Die humanitäre Lage in Afghanistan ist katastrophal. Weiterhin sind auch Gelder blockiert. Hilfe lässt sich aber kaum organisieren, ohne dass man diejenigen involviert, die de facto die Regierungsgewalt innehaben. Bis zu welchem Punkt wären denn die Grünen bereit, mit den Taliban zusammenzuarbeiten?

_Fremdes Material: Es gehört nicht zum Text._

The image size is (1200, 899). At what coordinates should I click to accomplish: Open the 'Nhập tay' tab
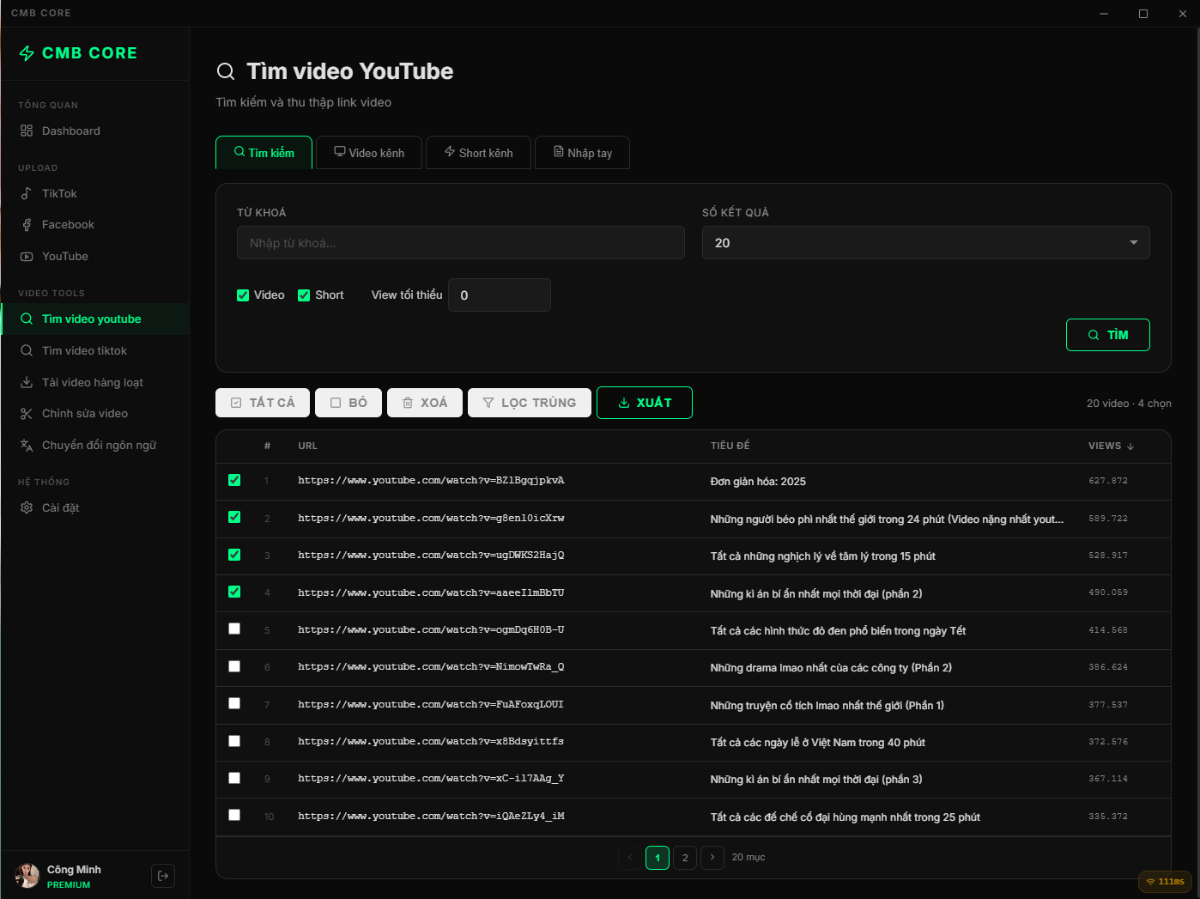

Ich glaube, wir dürfen mit den Taliban ganz grundsätzlich nicht verhandeln, das ist erst mal die Grundhaltung. Demgegenüber steht dieser enorme Bedarf an humanitärer Hilfe. Die Ernährungskrise der vergangenen Monate schlägt im Land ein wie eine Bombe mit Kollateralschaden. Die Hilfe kann, und das haben wir ja in den vergangenen Monaten schon gesehen, über dritte Akteure in das Land gebracht werden. Da ist vielleicht an der einen oder anderen Stelle auch mal der Goodwill der Taliban notwendig. Aber zum einen darf eben kein Geld an die Taliban fließen, es darf keine Anerkennung der Taliban geben. Und die Güter dürfen nicht in die Hände der Taliban fallen. Darüber habe ich auch mit dem World Food Program (WFP) noch mal gesprochen, die genau vor dieser Herausforderung stehen. Deutschland ist ein großer Geber beim WFP, und das WFP versucht genau das umzusetzen: die Hilfe dort ankommen zu lassen, wo sie benötigt wird – und ist damit, glaube ich, auch relativ erfolgreich. Man versucht, die Taliban bestmöglich zu umschiffen. Ehrlich gesagt, haben auch die Taliban aus Gründen des Machterhalts ein gewisses Interesse daran, dass humanitäre Hilfe im Land ankommt, weil sie selber wissen, dass sie gar nicht für die Bevölkerung sorgen können: Die Landwirtschaft liegt brach, die Wirtschaft ist am Boden. Wir müssen differenzieren: Das eine ist das politische System und das andere sind die Menschen im Land. Zu unterstützen und zu investieren in humanitäre Hilfe, vielleicht auch in kleine Programme, die das Leben vor Ort etwas besser machen: Ja, in jedem Fall. Aber nicht in das politische System der Taliban, unter gar keinen Umständen dürfen wir da investieren.